O Ministério da Saúde informa que 77 milhões de brasileiros não tomaram a primeira dose de reforço contra Covid-19 (terceira dose). Sabemos que essas pessoas tem maior risco de ter formas de Covid-19 mais severas.

Além disso, é bem conhecido que quadros graves de Covid-19 tem maior probabilidade de deixar sequelas ou apresentarem sintomas de Covid prolongado. As possibilidades de Covid prolongado também aumentam em pacientes que tiveram Covid-19 por mais de uma ocasião, independentemente da sua gravidade.

Outra das consequências das campanhas dos grupos antivacinas é a baixa cobertura vacinal contra Covid-19 em crianças. Apenas 35,6% das crianças com idades entre 5 e 11 anos tomaram as duas doses. A vacinação de crianças entre 6 meses e 5 anos tem uma cobertura menor ainda.

Além de não termos visto uma ampla campanha publicitária a nível nacional estimulando a vacinação contra Covid-19, é desolador que o Ministério da Saúde ainda não tenha disponibilizado as vacinas bivalentes (que protegem contra a cepa original e subvariantes ômicron BA.1 ou BA.4/BA.5). As vacinas bivalentes são as mais indicadas atualmente como dose de reforço e ainda não estão disponíveis no Brasil.

Pior ainda, as coberturas vacinais do programa nacional de imunização caíram muito nos últimos dois anos, casos de sarampo voltaram a ser reportados este ano, os últimos casos de sarampo tinham sido reportados em 2015.

Tudo indica que a poliomielite pode retornar, as coberturas vacinais contra esta doença estão abaixo de 65%, quando é necessário que seja superior a 90% para ter certeza de uma imunidade coletiva.

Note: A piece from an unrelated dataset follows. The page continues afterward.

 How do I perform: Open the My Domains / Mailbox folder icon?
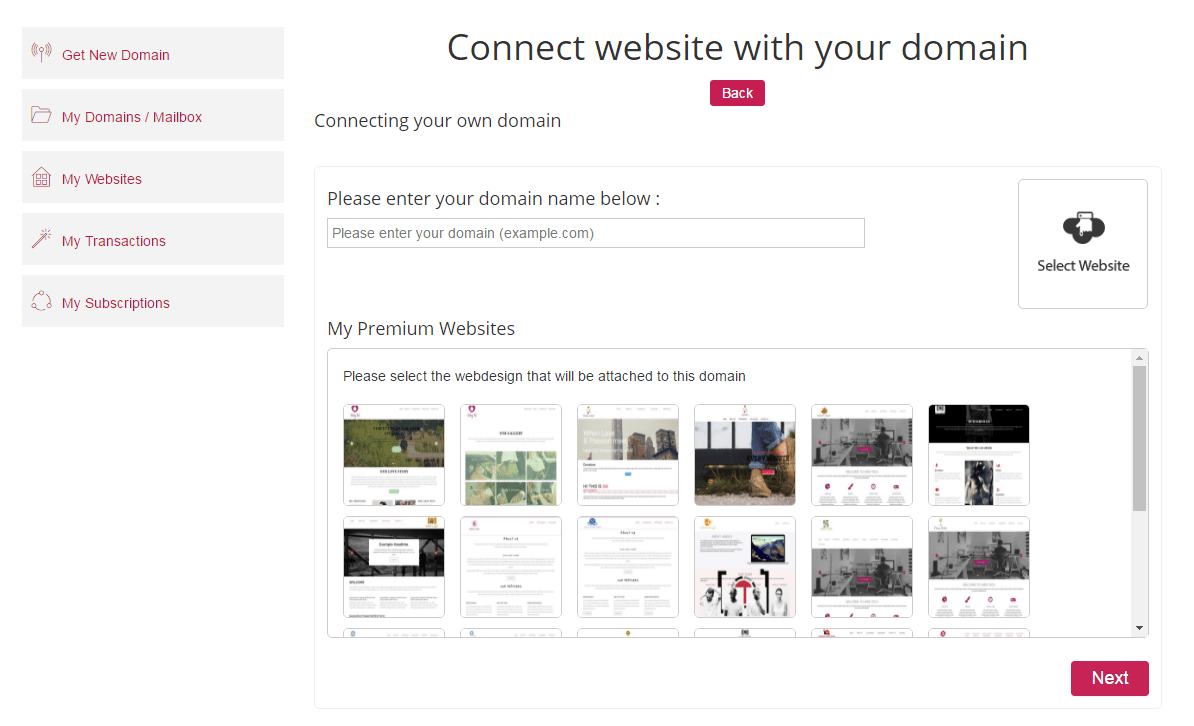[x=41, y=114]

A OMS informa que a nível mundial, 25 milhões de crianças deixaram de ser vacinadas no ano de 2021. Essa queda na cobertura não acontecia há 30 anos. Epidemiologistas calculam que as vacinas salvam a vida de 4 milhões de crianças todo ano, algumas dessas crianças salvas podem ser nossos filhos, netos ou filhos e netos de parentes e amigos.

Não há motivos para rejeitar um tratamento preventivo cujos benefícios superam amplamente quaisquer efeito colateral mínimo e passageiro. Com os avanços da imunologia e da oncologia molecular, muitos dos tratamentos contra vários tipos de câncer são a base de vacinas. Essas vacinas ativam o sistema imunológico do paciente para atacar as células cancerosas ou suas proteínas.

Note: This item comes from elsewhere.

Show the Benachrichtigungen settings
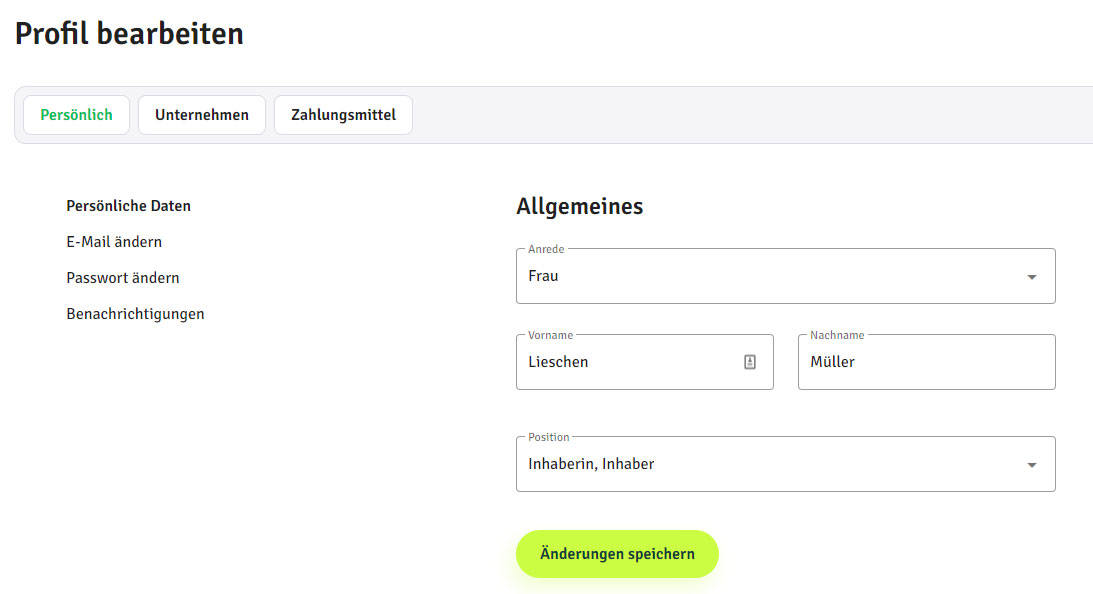 135,314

São tratamentos altamente eficazes, será que os grupos antivacinas também rejeitam estas “vacinas” anticâncer?

Edward Jenner, considerado o pai das vacinas, idealizou a vacina contra a varíola em 1796, na sua época foi contestado e morreu na solidão e pobre, sua grande contribuição para a humanidade somente foi reconhecida décadas após sua morte.

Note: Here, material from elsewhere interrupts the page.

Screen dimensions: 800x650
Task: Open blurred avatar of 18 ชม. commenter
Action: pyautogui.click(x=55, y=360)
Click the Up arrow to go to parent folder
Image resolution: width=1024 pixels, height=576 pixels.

Após mais de dois séculos do descobrimento da primeira vacina, parece ser que a espécie humana está disposta a rejeitar as evidencias científicas e abraçar o negacionismo.

A nossa torcida é para que nos próximos anos, o Programa Nacional de Imunização do Brasil volte a atingir as amplas coberturas vacinais que o tornaram um exemplo para o mundo. Isso vai exigir um amplo esforço a nível nacional, estadual e municipal.